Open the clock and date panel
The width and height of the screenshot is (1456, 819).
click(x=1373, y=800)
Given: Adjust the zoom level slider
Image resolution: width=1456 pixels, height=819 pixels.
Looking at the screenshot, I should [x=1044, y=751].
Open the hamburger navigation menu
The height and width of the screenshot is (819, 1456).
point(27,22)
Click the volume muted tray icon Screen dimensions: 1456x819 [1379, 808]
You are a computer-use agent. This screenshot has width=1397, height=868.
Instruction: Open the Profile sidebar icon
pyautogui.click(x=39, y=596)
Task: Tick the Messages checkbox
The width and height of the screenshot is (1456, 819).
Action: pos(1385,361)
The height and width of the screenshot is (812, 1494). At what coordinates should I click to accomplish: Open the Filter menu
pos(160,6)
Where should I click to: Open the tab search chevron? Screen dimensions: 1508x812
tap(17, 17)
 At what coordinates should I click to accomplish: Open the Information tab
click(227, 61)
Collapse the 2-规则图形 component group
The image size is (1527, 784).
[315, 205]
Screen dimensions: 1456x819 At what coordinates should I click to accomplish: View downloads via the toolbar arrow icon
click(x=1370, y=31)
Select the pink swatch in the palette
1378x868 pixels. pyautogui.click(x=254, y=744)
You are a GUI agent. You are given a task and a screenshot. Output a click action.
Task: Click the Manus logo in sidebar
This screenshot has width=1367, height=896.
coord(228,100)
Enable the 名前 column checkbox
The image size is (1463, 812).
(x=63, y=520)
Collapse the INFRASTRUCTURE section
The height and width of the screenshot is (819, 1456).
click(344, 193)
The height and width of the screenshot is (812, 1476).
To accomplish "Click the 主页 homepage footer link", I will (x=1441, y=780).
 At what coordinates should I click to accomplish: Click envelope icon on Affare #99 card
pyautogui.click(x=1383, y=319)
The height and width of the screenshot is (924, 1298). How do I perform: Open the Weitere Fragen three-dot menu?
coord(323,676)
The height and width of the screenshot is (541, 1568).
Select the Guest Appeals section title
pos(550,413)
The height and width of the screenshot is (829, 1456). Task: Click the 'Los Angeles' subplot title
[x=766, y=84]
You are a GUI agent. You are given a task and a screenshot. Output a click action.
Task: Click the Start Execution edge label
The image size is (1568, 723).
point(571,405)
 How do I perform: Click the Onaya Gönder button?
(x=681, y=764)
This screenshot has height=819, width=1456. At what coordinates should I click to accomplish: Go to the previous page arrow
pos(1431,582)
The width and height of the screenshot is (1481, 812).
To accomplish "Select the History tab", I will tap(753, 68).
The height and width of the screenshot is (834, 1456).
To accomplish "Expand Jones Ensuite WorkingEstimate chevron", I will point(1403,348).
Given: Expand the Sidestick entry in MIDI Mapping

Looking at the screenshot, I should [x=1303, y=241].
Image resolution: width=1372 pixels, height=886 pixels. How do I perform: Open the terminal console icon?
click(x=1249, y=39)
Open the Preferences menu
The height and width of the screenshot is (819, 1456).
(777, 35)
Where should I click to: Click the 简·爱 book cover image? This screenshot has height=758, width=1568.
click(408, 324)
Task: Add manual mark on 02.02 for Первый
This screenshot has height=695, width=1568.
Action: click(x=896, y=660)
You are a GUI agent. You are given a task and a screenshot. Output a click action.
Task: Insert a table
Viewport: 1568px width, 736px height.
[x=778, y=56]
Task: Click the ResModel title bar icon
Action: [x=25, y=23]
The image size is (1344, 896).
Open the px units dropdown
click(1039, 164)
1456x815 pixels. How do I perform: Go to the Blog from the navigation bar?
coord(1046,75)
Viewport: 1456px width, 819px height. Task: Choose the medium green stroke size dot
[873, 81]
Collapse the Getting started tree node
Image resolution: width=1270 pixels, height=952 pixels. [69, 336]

_EXERCISE GOAL:_
Every entry above should be transcribed exactly and in full.

_ANSWER AREA:_
Open the clock and date panel
The width and height of the screenshot is (1456, 819).
click(x=1373, y=800)
Given: Adjust the zoom level slider
Image resolution: width=1456 pixels, height=819 pixels.
Looking at the screenshot, I should [x=1044, y=751].
Open the hamburger navigation menu
The height and width of the screenshot is (819, 1456).
point(27,22)
Click the volume muted tray icon Screen dimensions: 1456x819 [1379, 808]
You are a computer-use agent. This screenshot has width=1397, height=868.
Instruction: Open the Profile sidebar icon
pyautogui.click(x=39, y=596)
Task: Tick the Messages checkbox
The width and height of the screenshot is (1456, 819).
Action: pos(1385,361)
The height and width of the screenshot is (812, 1494). At what coordinates should I click to accomplish: Open the Filter menu
pos(160,6)
Where should I click to: Open the tab search chevron? Screen dimensions: 1508x812
tap(17, 17)
 At what coordinates should I click to accomplish: Open the Information tab
click(227, 61)
Collapse the 2-规则图形 component group
The image size is (1527, 784).
[315, 205]
Screen dimensions: 1456x819 At what coordinates should I click to accomplish: View downloads via the toolbar arrow icon
click(x=1370, y=31)
Select the pink swatch in the palette
1378x868 pixels. pyautogui.click(x=254, y=744)
You are a GUI agent. You are given a task and a screenshot. Output a click action.
Task: Click the Manus logo in sidebar
This screenshot has width=1367, height=896.
coord(228,100)
Enable the 名前 column checkbox
The image size is (1463, 812).
(x=63, y=520)
Collapse the INFRASTRUCTURE section
The height and width of the screenshot is (819, 1456).
click(344, 193)
The height and width of the screenshot is (812, 1476).
To accomplish "Click the 主页 homepage footer link", I will (x=1441, y=780).
 At what coordinates should I click to accomplish: Click envelope icon on Affare #99 card
pyautogui.click(x=1383, y=319)
The height and width of the screenshot is (924, 1298). How do I perform: Open the Weitere Fragen three-dot menu?
coord(323,676)
The height and width of the screenshot is (541, 1568).
Select the Guest Appeals section title
pos(550,413)
The height and width of the screenshot is (829, 1456). Task: Click the 'Los Angeles' subplot title
[x=766, y=84]
You are a GUI agent. You are given a task and a screenshot. Output a click action.
Task: Click the Start Execution edge label
The image size is (1568, 723).
point(571,405)
 How do I perform: Click the Onaya Gönder button?
(x=681, y=764)
This screenshot has height=819, width=1456. At what coordinates should I click to accomplish: Go to the previous page arrow
pos(1431,582)
The width and height of the screenshot is (1481, 812).
To accomplish "Select the History tab", I will tap(753, 68).
The height and width of the screenshot is (834, 1456).
To accomplish "Expand Jones Ensuite WorkingEstimate chevron", I will point(1403,348).
Given: Expand the Sidestick entry in MIDI Mapping

Looking at the screenshot, I should [x=1303, y=241].
Image resolution: width=1372 pixels, height=886 pixels. How do I perform: Open the terminal console icon?
click(x=1249, y=39)
Open the Preferences menu
The height and width of the screenshot is (819, 1456).
(777, 35)
Where should I click to: Click the 简·爱 book cover image? This screenshot has height=758, width=1568.
click(408, 324)
Task: Add manual mark on 02.02 for Первый
This screenshot has height=695, width=1568.
Action: click(x=896, y=660)
You are a GUI agent. You are given a task and a screenshot. Output a click action.
Task: Insert a table
Viewport: 1568px width, 736px height.
[x=778, y=56]
Task: Click the ResModel title bar icon
Action: [x=25, y=23]
The image size is (1344, 896).
Open the px units dropdown
click(1039, 164)
1456x815 pixels. How do I perform: Go to the Blog from the navigation bar?
coord(1046,75)
Viewport: 1456px width, 819px height. Task: Choose the medium green stroke size dot
[873, 81]
Collapse the Getting started tree node
Image resolution: width=1270 pixels, height=952 pixels. [69, 336]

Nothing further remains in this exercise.